Wavelet statistics capture local information about scale and
orientation, which is important for representing the clumps, blobs and edges
that are found in real-world illumination.
This research has been accepted (with minor
revisions) for publication in the Journal of Vision.
Recovering Intrinsic Images from a Single Image
Previously,
we had developed a system for decomposing a single image into two images, one
representing the shading of the scene and a second image containing the
reflectance of each point in the scene.
This systems works by calculating horizontal and vertical derivatives of
the image, then classifying each derivative as being caused by either shading
or by a reflectance change. This
classification is made using local gray-scale and color image information.
In
many cases, the local evidence that we use is not sufficient to correctly
classify derivatives. Figure 1
shows an example of this situation.
When compared to the example shading and reflectance change, the center
of the mouth is equally well classified with either label. However, the corners
of the mouth can be classified as being caused by a reflectance change with
little ambiguity. Since the derivatives in the corner of the mouth and the
center all lay on the same image contour, they should have the same
classification. In the last six
months, we have refined our techniques for propagating information from the
corners of the mouth, where the correct classification is clear, into the center,
where the local evidence is ambiguous.
We
propagate information by treating the classification of each derivative as a
random variable in a Markov Random Field, or MRF. In this model, the label of each derivative only directly
depends on the labels of the neighboring derivatives. We set up the MRF so that derivatives along an image contour
are strongly influenced to have the same label as their neighbors. The most probable label for each
derivative is found using the Generalized Belief Propagation algorithm. As part of this work, we created and
verified an efficient C++ implementation of the Generalized Belief Propagation
algorithm.
This
work was presented at the Neural Information Processing Systems Conference.

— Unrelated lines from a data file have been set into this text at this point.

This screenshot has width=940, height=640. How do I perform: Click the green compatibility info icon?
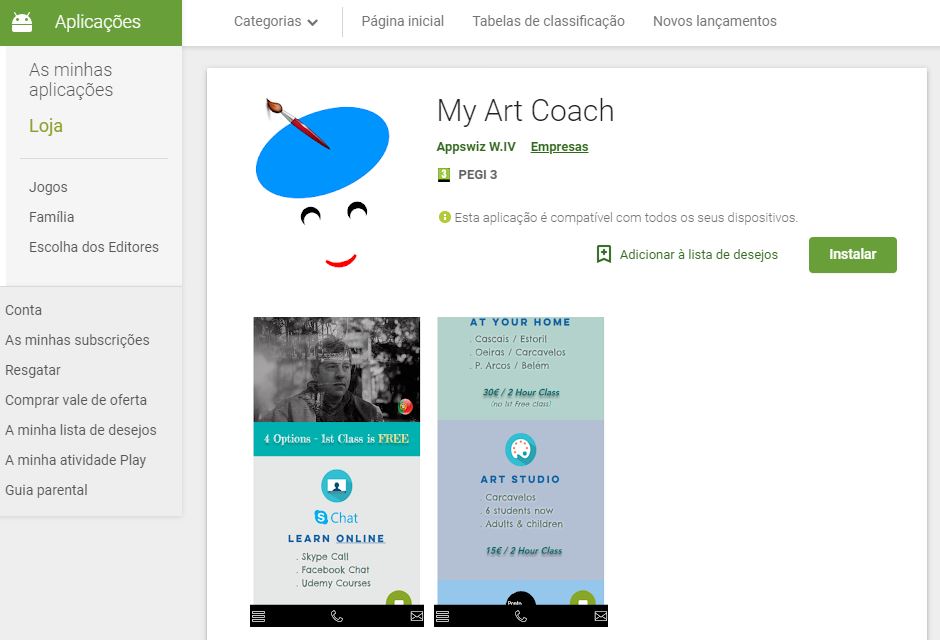click(x=445, y=217)
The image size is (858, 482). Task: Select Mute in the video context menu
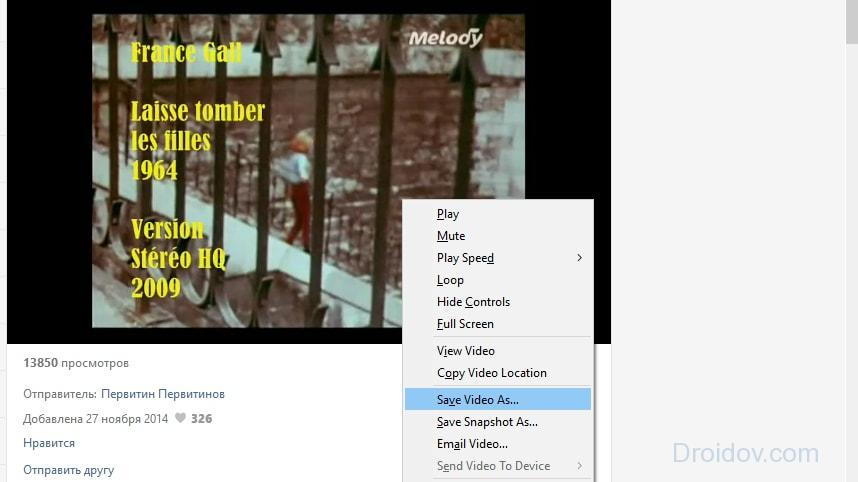451,236
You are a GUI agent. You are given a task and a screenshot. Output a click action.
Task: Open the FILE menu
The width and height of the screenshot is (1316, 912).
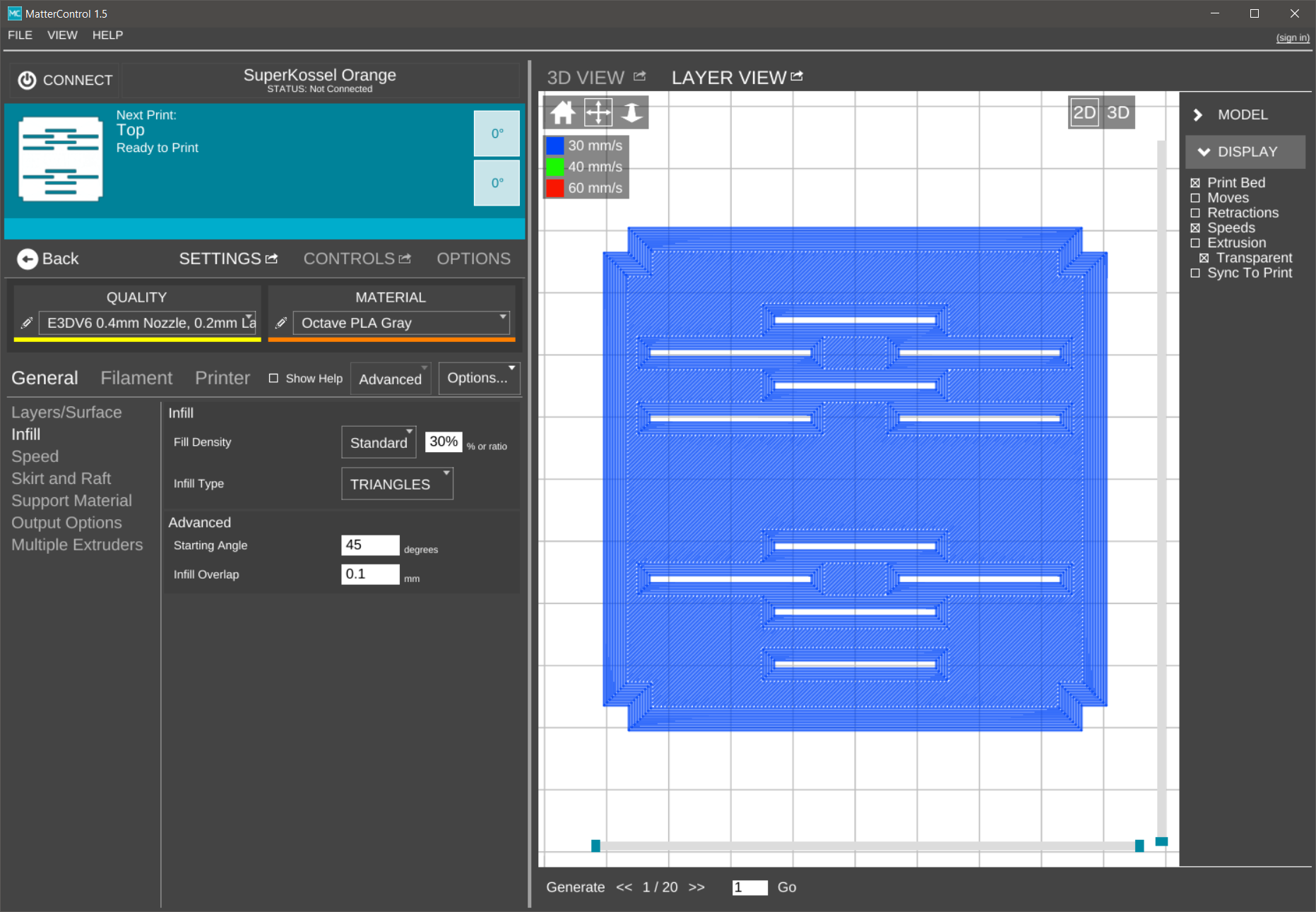click(x=20, y=35)
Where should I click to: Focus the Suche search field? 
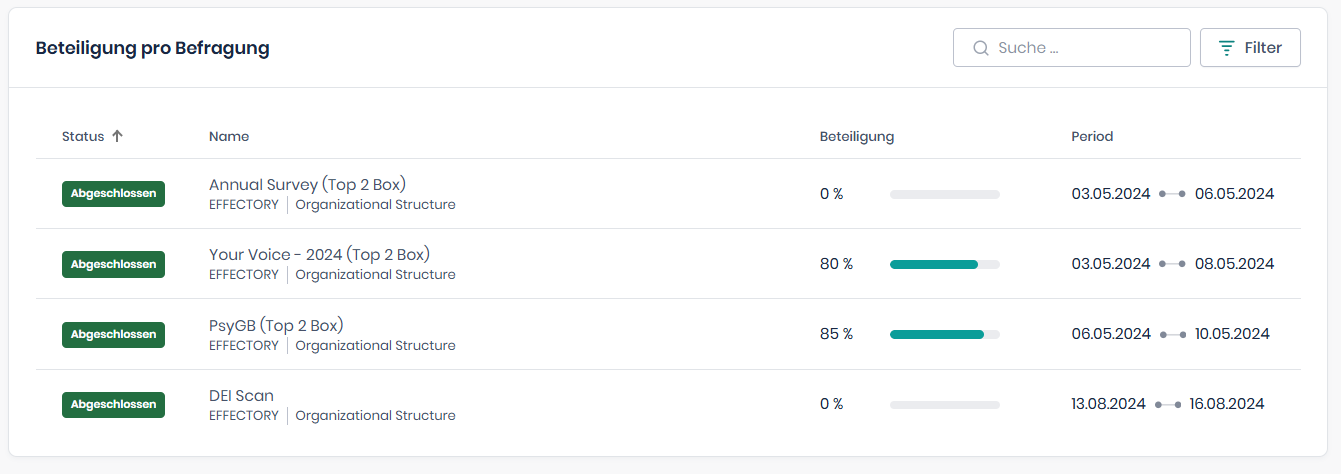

Research Plan for the Next Six Months
Psychophysics
of Reflectance Estimation
In
direct collaboration with Shin'ya Nishida and colleagues we will replicate and
extend our experiments with surface shapes other than spheres. We also hope to perform experiments
with surfaces that have empirically measured BRDFs, rather than parametric
approximations.
Recovering
Intrinsic Images
We
will investigate decompositions involving different types of visual
characteristics, such as transparency or material properties. We are also interested in extending the
technologies developed in this project into an interactive computer graphics
tools for synthetically relighting images.